Ambre manqua d'avaler de travers le gobelet rempli d'eau qu'elle buvait. Elle reposa avec lenteur le réceptacle de terre cuite et s'autorisa quelques instants pour reprendre son souffle et le cours de ses pensées. Lorsqu'elle eût repris des couleurs, la jeune hylienne laissa échapper un franc éclat de rire.
- Je ne sais pas ce qu'il en est pour les fresques, je ne les ai jamais vues, mais je ne suis qu'une aventurière et aspirante cartographe. Je n'ai rien d'un guerrier de légende, ça, c'est plus du ressort du Héros du Temps ! Répondit gaiement Ambre.
- Ah ha ah ! Jeune femme, crois-tu que les héros naissent héros en sortant du ventre de leur mère ?
Les joues rougies par la gêne, Ambre s'apprêtait à vertement nier l'affirmation un brin espiègle de son interlocuteur. Cependant, ce dernier ne lui en laissa pas le temps puisqu'il reprit du ton de l'érudit.
- Le Héros du Temps n'a pas été élevé dans un château, mais parmi les Kokiris. Quant au Héros de l'Ombre, il a grandi dans le petit bourg dont je te parlais. Un fils de soldat, et pas non plus une vie de château.
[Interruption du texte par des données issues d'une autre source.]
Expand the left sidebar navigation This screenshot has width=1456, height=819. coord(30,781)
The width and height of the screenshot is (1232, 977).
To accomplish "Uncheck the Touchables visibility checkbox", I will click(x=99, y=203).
Ambre ébouriffa nerveusement ses propres cheveux et garda le silence. Plutôt que de risquer de s'empêtrer dans des justifications et de risquer de laisser échapper une maladresse ou une imprécision, la jeune hylienne accepta la bienveillante leçon pour ce qu'elle était, à savoir le commentaire d'un aîné qui était bien plus versé qu'elle sur la question et qui prenait le temps de lui partager ses connaissances. Elle écoutait avec plus d'attention encore l'ermite, qui poursuivait d'une voix sérieuse bien que posée.
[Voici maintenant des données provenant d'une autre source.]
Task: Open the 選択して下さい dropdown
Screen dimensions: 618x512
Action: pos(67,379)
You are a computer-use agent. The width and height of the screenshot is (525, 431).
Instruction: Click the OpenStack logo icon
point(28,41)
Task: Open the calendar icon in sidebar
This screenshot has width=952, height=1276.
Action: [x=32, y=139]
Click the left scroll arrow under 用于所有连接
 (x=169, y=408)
- Ce sont les épreuves qu'ils ont vécues et le courage dont ils ont fait preuve… mais aussi, il faut bien le dire, la malchance d'attirer l'œil d'une déesse qui a fait d'eux des héros !
Cette dernière phrase inspira, sans qu'elle ne sache bien pourquoi, un frisson à Ambre. L'ermite semblait l'observer avec patience et indulgence, et conclut d'un ton léger qui se mua bientôt en rire.
- Tu es jeune. Quand tu auras mon âge, tu sauras beaucoup plus de choses et tu en auras oublié davantage encore !
Ambre se joignit à son rire et souleva son verre avant de boire un peu d'eau. Elle était jeune oui du haut de ses dix-neuf ans, lui disaient souvent ses oncles et tantes. Elle avait le temps de découvrir ce que la vie lui réserverait, même si elle devait déjà réfléchir aux voies qu'elle voudrait suivre. Son oncle ne lui avait pas caché qu'il préférerait la voir s'établir à Elimith, afin d'être formée à prendre une part plus active dans les affaires du clan. Son intérêt tant envers le commerce, la forge et le combat, les trois grandes branches du clan, le prédisposait bien au rôle de bras droit. Elle devrait alors songer à la pérennité du clan sur un plan aussi marital, mais Ambre n'était pas spécialement pressée en la matière. Sa grand-mère cependant, actuelle cheffe du clan, préférait qu'elle voyage, prenne le temps d'explorer les vastes régions d'Hyrule et parte à la découverte des quatre autres peuples.
Ambre n'avait jamais aimé rester longtemps à un même endroit. Elle aimait le voyage, l'étonnement et les rencontres, plus ou moins amicales, qui pouvaient être trouvés sur les routes de l'aventure.
Elle considéra silencieusement ce qu'elle devait faire et ce qu'elle voulait faire, les pesant aussi équitablement qu'elle le pouvait. La jeune hylienne avait le sentiment, sans pouvoir bien l'expliquer, que ces terres reculées avaient des choses à lui enseigner, et qu'elle y trouverait la clé du mystère qui la hantait. Hylia avait voulu qu'elle se rende jusque-là, elle devait donc bien y avoir une bonne raison ! Pour l'heure, elle décida de profiter de l'instant présent et de ne pas écarter la possibilité de demeurer quelques jours dans les environs. Après tout, sa famille voulait une cartographie détaillée. Elle l'aurait.
Quelques jours plus tard.
Elle n'était pas fâchée de revenir à la chaumière du vieil ermite, après les dernières heures qu'elle avait passées. La jeune hylienne se sentait encore transie de froid, en dépit des réserves de plats chauds spécifiques qu'elle avait préparés par avance. Manquer de laisser sa peau pour une vulgaire épée, franchement ! En plus, elle avait dû se farcir un foutu dragon juvénile d'eau. Un foutu lézard géant !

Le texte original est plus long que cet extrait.